── Provided material

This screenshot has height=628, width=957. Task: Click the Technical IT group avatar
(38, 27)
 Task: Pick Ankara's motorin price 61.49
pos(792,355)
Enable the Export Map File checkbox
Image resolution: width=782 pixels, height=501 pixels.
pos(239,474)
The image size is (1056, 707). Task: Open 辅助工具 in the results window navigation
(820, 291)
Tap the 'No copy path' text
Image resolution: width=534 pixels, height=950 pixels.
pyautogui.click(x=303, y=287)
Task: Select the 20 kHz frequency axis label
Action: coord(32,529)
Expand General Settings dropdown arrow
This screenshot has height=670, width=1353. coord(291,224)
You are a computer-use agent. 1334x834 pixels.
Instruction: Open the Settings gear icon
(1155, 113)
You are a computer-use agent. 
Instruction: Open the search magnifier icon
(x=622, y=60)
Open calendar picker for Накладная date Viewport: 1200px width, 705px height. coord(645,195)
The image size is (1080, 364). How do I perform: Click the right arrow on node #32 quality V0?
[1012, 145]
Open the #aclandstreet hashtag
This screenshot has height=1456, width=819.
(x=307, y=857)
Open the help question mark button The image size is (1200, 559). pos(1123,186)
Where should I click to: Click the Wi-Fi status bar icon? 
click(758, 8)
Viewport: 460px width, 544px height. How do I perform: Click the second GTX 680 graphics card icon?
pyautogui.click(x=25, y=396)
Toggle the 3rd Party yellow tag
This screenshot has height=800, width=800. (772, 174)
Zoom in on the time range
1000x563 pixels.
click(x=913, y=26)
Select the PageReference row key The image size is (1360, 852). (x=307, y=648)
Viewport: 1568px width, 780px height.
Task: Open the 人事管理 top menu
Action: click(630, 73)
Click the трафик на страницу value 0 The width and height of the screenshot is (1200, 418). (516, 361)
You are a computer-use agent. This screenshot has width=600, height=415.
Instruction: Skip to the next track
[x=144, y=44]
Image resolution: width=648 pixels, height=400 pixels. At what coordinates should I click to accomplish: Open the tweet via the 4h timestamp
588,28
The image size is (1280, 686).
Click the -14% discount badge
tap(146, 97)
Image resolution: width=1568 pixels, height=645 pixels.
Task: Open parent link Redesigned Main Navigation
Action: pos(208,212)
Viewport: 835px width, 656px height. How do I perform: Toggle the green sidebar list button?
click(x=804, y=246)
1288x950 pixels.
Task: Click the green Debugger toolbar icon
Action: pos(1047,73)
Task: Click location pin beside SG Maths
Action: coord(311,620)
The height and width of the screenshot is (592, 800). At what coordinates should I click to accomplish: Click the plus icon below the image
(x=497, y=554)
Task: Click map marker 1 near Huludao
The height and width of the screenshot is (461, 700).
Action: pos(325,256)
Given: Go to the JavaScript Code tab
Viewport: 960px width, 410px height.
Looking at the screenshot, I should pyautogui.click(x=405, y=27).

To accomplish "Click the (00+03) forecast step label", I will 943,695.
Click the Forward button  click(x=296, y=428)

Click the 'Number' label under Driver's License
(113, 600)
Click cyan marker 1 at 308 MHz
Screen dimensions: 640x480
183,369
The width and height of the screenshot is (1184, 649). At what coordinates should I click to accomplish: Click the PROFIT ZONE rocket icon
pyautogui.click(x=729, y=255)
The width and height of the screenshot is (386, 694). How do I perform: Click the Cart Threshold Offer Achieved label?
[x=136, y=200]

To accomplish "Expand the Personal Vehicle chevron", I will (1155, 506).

────

Each line above is to be restated exactly.

This screenshot has height=628, width=957. Task: Click the Technical IT group avatar
(38, 27)
 Task: Pick Ankara's motorin price 61.49
pos(792,355)
Enable the Export Map File checkbox
Image resolution: width=782 pixels, height=501 pixels.
pos(239,474)
The image size is (1056, 707). Task: Open 辅助工具 in the results window navigation
(820, 291)
Tap the 'No copy path' text
Image resolution: width=534 pixels, height=950 pixels.
pyautogui.click(x=303, y=287)
Task: Select the 20 kHz frequency axis label
Action: coord(32,529)
Expand General Settings dropdown arrow
This screenshot has height=670, width=1353. coord(291,224)
You are a computer-use agent. 1334x834 pixels.
Instruction: Open the Settings gear icon
(1155, 113)
You are a computer-use agent. 
Instruction: Open the search magnifier icon
(x=622, y=60)
Open calendar picker for Накладная date Viewport: 1200px width, 705px height. coord(645,195)
The image size is (1080, 364). How do I perform: Click the right arrow on node #32 quality V0?
[1012, 145]
Open the #aclandstreet hashtag
This screenshot has height=1456, width=819.
(x=307, y=857)
Open the help question mark button The image size is (1200, 559). pos(1123,186)
Where should I click to: Click the Wi-Fi status bar icon? 
click(758, 8)
Viewport: 460px width, 544px height. How do I perform: Click the second GTX 680 graphics card icon?
pyautogui.click(x=25, y=396)
Toggle the 3rd Party yellow tag
This screenshot has height=800, width=800. (772, 174)
Zoom in on the time range
1000x563 pixels.
click(x=913, y=26)
Select the PageReference row key The image size is (1360, 852). (x=307, y=648)
Viewport: 1568px width, 780px height.
Task: Open the 人事管理 top menu
Action: click(630, 73)
Click the трафик на страницу value 0 The width and height of the screenshot is (1200, 418). (516, 361)
You are a computer-use agent. This screenshot has width=600, height=415.
Instruction: Skip to the next track
[x=144, y=44]
Image resolution: width=648 pixels, height=400 pixels. At what coordinates should I click to accomplish: Open the tweet via the 4h timestamp
588,28
The image size is (1280, 686).
Click the -14% discount badge
tap(146, 97)
Image resolution: width=1568 pixels, height=645 pixels.
Task: Open parent link Redesigned Main Navigation
Action: pos(208,212)
Viewport: 835px width, 656px height. How do I perform: Toggle the green sidebar list button?
click(x=804, y=246)
1288x950 pixels.
Task: Click the green Debugger toolbar icon
Action: pos(1047,73)
Task: Click location pin beside SG Maths
Action: coord(311,620)
The height and width of the screenshot is (592, 800). At what coordinates should I click to accomplish: Click the plus icon below the image
(x=497, y=554)
Task: Click map marker 1 near Huludao
The height and width of the screenshot is (461, 700).
Action: pos(325,256)
Given: Go to the JavaScript Code tab
Viewport: 960px width, 410px height.
Looking at the screenshot, I should pyautogui.click(x=405, y=27).

To accomplish "Click the (00+03) forecast step label", I will 943,695.
Click the Forward button  click(x=296, y=428)

Click the 'Number' label under Driver's License
(113, 600)
Click cyan marker 1 at 308 MHz
Screen dimensions: 640x480
183,369
The width and height of the screenshot is (1184, 649). At what coordinates should I click to accomplish: Click the PROFIT ZONE rocket icon
pyautogui.click(x=729, y=255)
The width and height of the screenshot is (386, 694). How do I perform: Click the Cart Threshold Offer Achieved label?
[x=136, y=200]

To accomplish "Expand the Personal Vehicle chevron", I will (1155, 506).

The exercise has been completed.